STATED EXERCISE
Switch "Unpaid" to "Overdue" in the data below, changing nothing else. Leave the pictures out of your answer.

THE INPUT
━━━━
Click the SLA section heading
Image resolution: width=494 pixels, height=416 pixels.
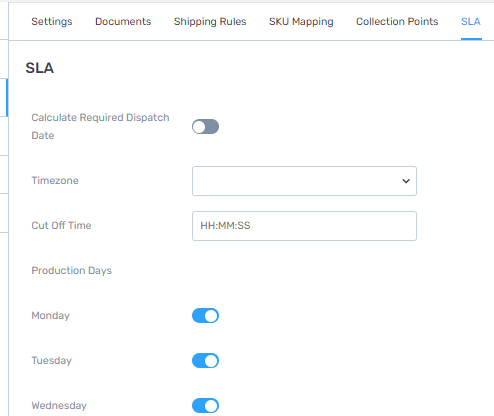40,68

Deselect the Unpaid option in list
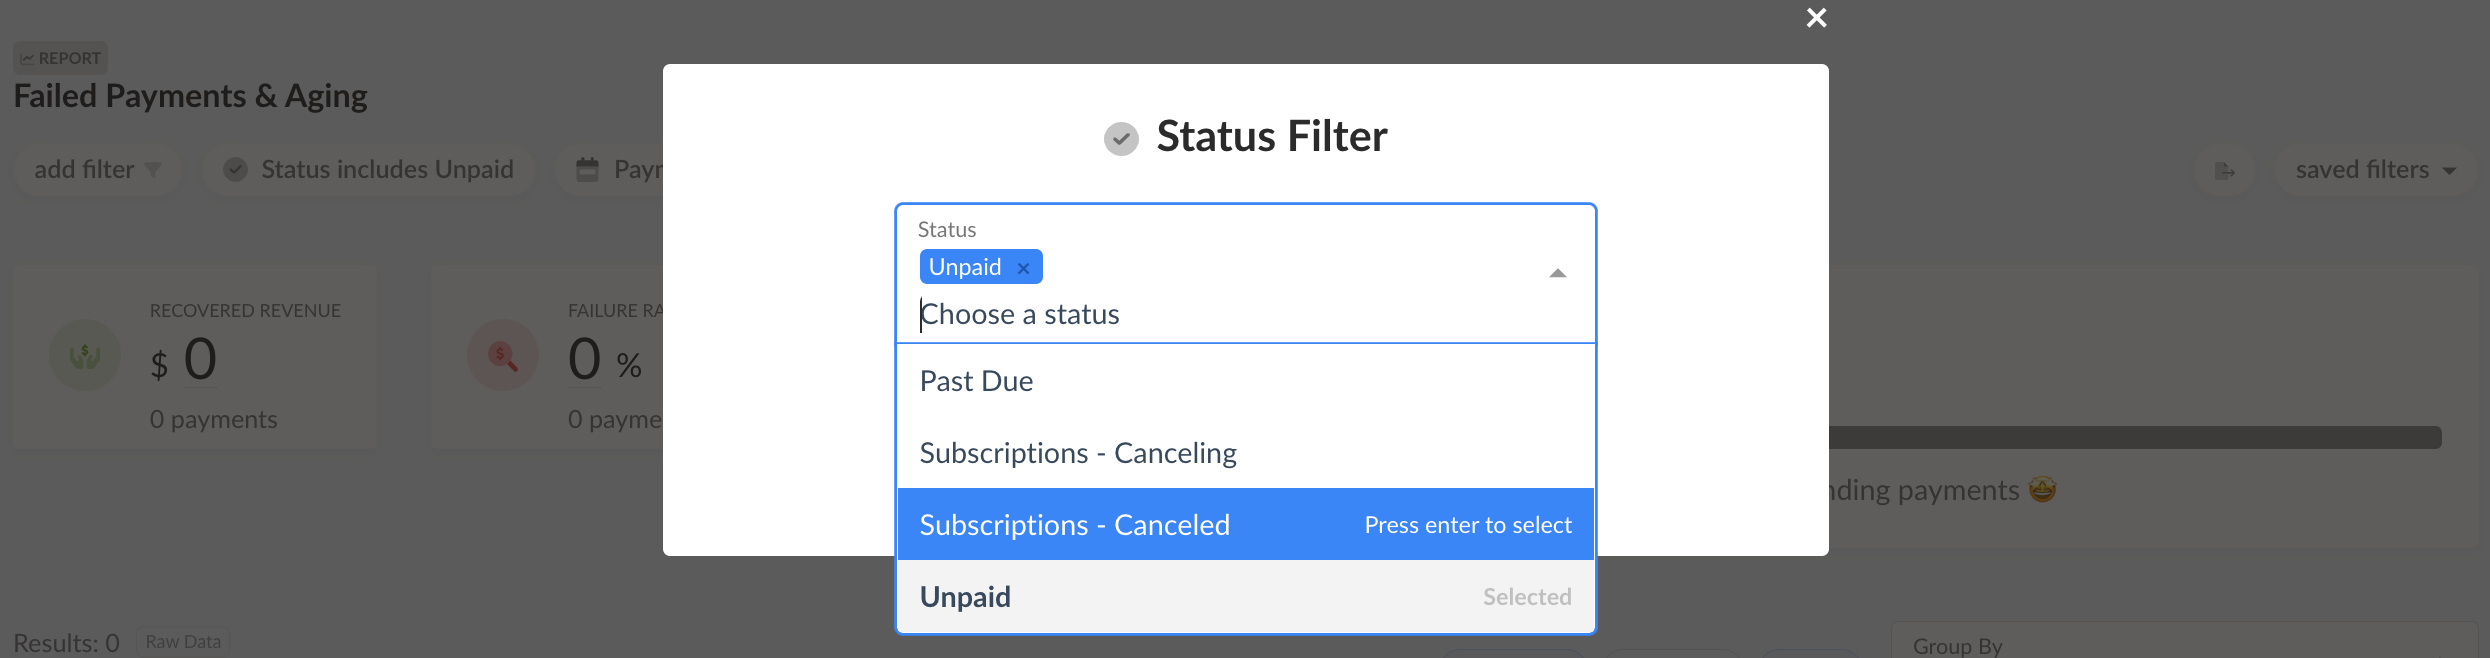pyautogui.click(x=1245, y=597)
━━━━
SOLVED EXERCISE
Click the SLA section heading
Image resolution: width=494 pixels, height=416 pixels.
40,68

Deselect the Overdue option in list
pyautogui.click(x=1245, y=597)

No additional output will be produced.